Le gouvernement américain ne transige pas avec les enjeux de sécurité nationale. Mise en oeuvre sous la présidence de Donald Trump, l'entity list (liste noire) recense les sociétés étrangères (russes, iraniennes, chinoises mais aussi canadiennes, allemandes...) avec lesquelles les entreprises américaines ou ayant une activité aux Etats-Unis ne doivent pas travailler. Des exceptions peuvent être faites sous couvert de l'obtention d'un droit de licence.
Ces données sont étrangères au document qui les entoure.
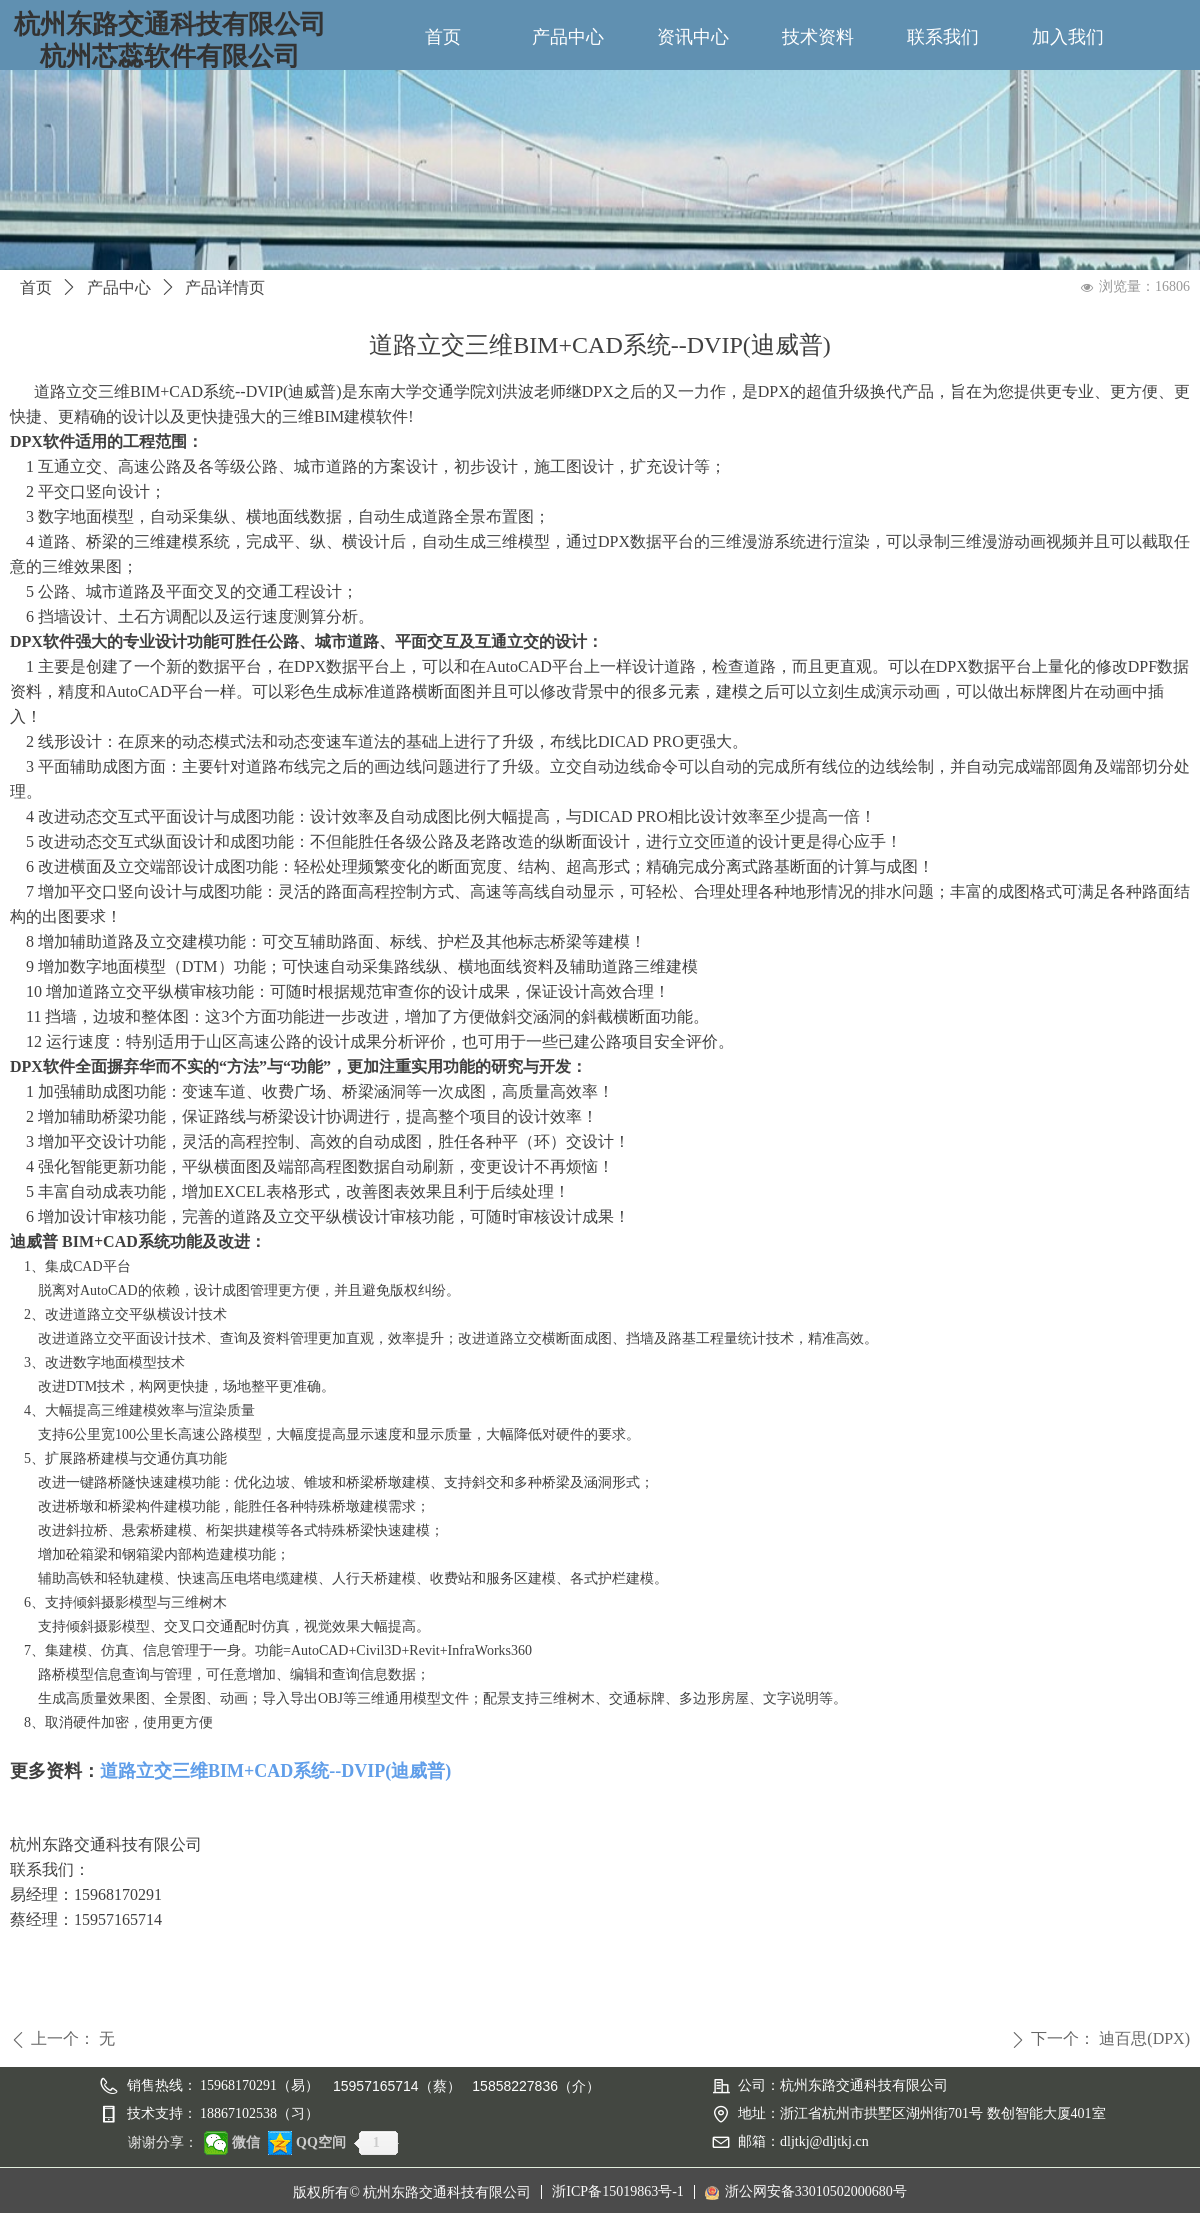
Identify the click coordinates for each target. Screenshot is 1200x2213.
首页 (36, 287)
L'entity list a été renforcée il y a quelques mois par un décret de Joe Biden qui a passé leur nombre de 48 à 59. En travaillant sans licence avec ces sociétés blacklistées, les fournisseurs américains et ceux ayant une activité aux Etats-Unis, risquent en particulier de lourdes sanctions financières.
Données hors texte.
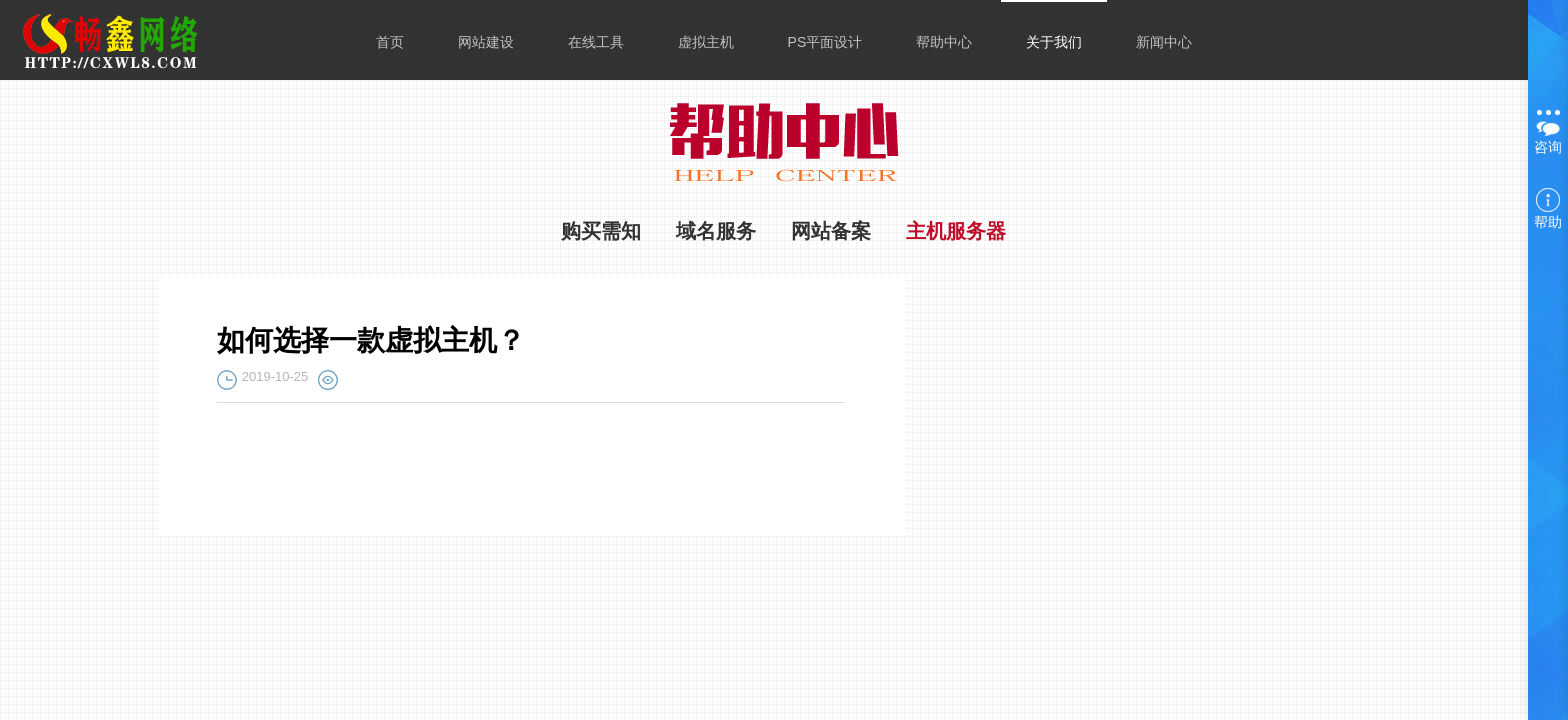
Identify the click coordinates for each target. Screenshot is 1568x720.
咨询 (1548, 130)
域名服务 (716, 231)
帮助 (1548, 209)
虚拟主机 (706, 42)
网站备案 (831, 231)
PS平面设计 (825, 42)
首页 (390, 42)
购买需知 (601, 231)
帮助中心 (944, 42)
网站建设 (486, 42)
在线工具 (596, 42)
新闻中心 (1164, 42)
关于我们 (1054, 42)
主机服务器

Nokia, qui adhère à l'O-RAN Alliance, une initiative qui définit et crée des spécifications d'interfaces ouvertes et des fonctions utilisées dans le cadre d'une architecture réseau d'accès radio ouvert (Open RAN) notamment pour la 5G, ne souhaite manifestement pas (plus?) prendre de risque. L'équipementier finlandais a ainsi décidé de stopper toute participation et travaux dans le cadre de cette alliance qui compte de nombreuses entreprises chinoises dont plusieurs présentes sur la fameuse liste noire US. « Nous n'avons pas d'autre choix que de suspendre toutes nos activités de travail technique dans le groupe en raison d'une question liée à la conformité... concernant les contributeurs O-RAN inclus dans l'entity list américaine », a expliqué Nokia dans un e-mail adressé à l'O-RAN Alliance auquel Politico a eu accès.
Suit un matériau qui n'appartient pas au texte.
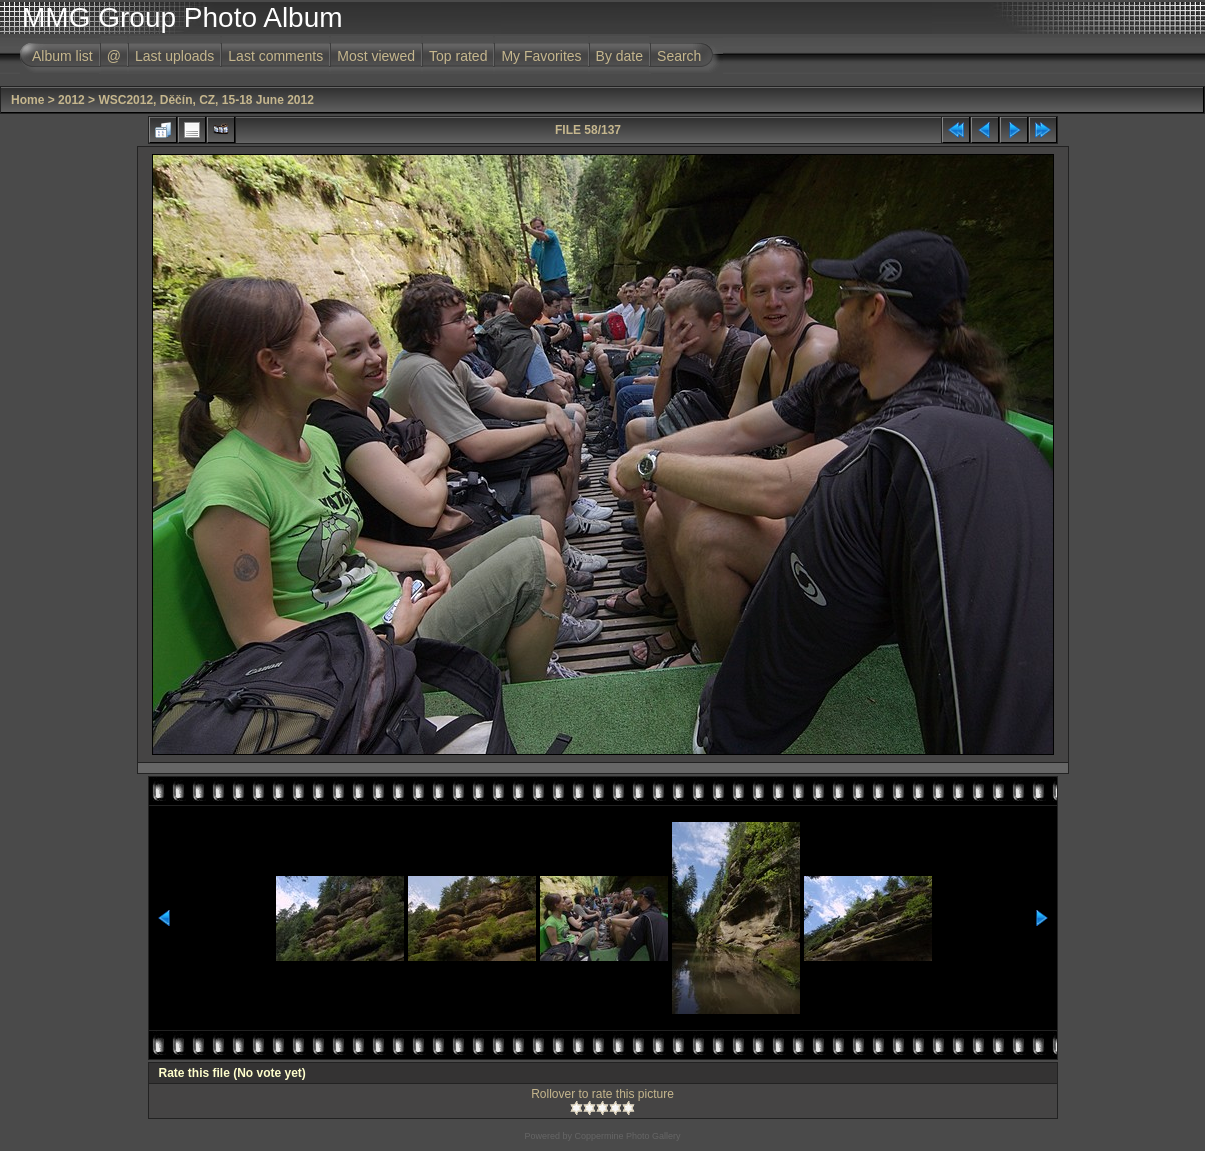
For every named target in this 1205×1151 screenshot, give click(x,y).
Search (679, 56)
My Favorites (541, 56)
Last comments (275, 56)
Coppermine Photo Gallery (627, 1136)
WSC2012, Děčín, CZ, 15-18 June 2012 (205, 100)
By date (619, 56)
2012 (71, 100)
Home (27, 100)
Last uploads (174, 56)
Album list (62, 56)
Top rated (458, 56)
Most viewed (376, 56)
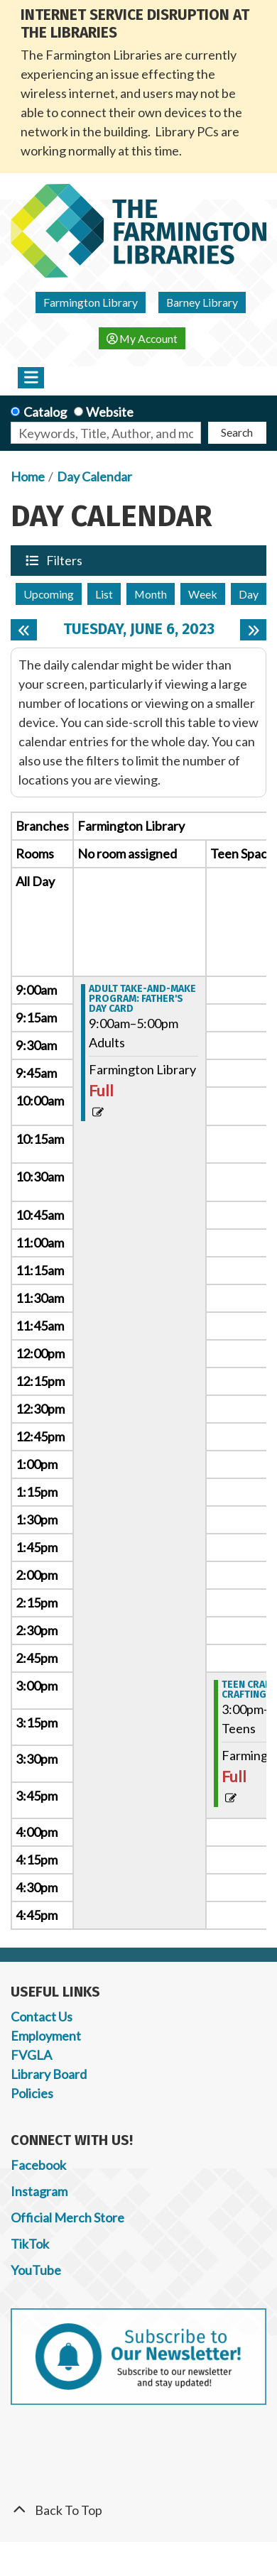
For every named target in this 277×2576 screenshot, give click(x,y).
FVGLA (31, 2055)
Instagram (39, 2191)
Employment (46, 2035)
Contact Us (41, 2016)
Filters (65, 560)
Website (110, 412)
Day (249, 594)
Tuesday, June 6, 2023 (138, 629)
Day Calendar (94, 476)
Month (150, 594)
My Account (142, 338)
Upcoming (48, 594)
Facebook (38, 2165)
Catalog (45, 412)
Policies (32, 2093)
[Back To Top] (138, 2510)
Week (202, 594)
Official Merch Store (67, 2217)
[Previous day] (24, 629)
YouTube (36, 2270)
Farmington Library (90, 302)
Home (28, 476)
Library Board (49, 2074)
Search (237, 432)
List (104, 594)
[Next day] (253, 629)
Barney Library (202, 302)
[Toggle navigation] (31, 377)
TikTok (30, 2244)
Près d'un quart d'entreprises chinoises dans l'O-RAN Alliance
Après Inspur en juin 2020, Phytium en avril 2021 une autre entreprise chinoise, Kindroid, a en effet été ajoutée en juillet 2021 sur cette entity list. Leur point commun ? Faire justement partie de l'O-RAN Alliance, fondée par AT&T, China Mobile, Deutsche Telekom, NTT DoCoMo et Orange, comptant aujourd'hui plus de 200 membres. Dont près d'un quart d'entreprises chinoises.
« Le but apparent d'Open RAN, du moins aux États-Unis, est de limiter la présence de technologies vulnérables du gouvernement chinois dans les réseaux. En fait, les membres de l'Alliance O-RAN échangent des spécifications sur le RAN ouvert tous les 6 mois ; cela signifie que les 44 sociétés membres chinoises, y compris celles figurant sur l'entity list américaine, reçoivent un nouveau code Open RAN au moins deux fois par an », a expliqué lundi le cabinet de conseil danois Strand Consulting. « Étant donné que les entreprises publiques chinoises représentent plus d'un cinquième des membres de l'Alliance O-RAN, il est quasiment impossible de limiter l'influence du gouvernement chinois dans l'organisation. En tant que telles, les entreprises non chinoises peuvent reconsidérer leur adhésion à l'Alliance O-RAN pour réduire les risques et améliorer la sécurité ». Reste maintenant à voir si la décision de Nokia restera un cas isolé parmi les membres (Broadcom, Ericsson, Google...) d'O-RAN Alliance. Le cas échéant, l'initiative pourrait bien avoir du plomb dans l'aile.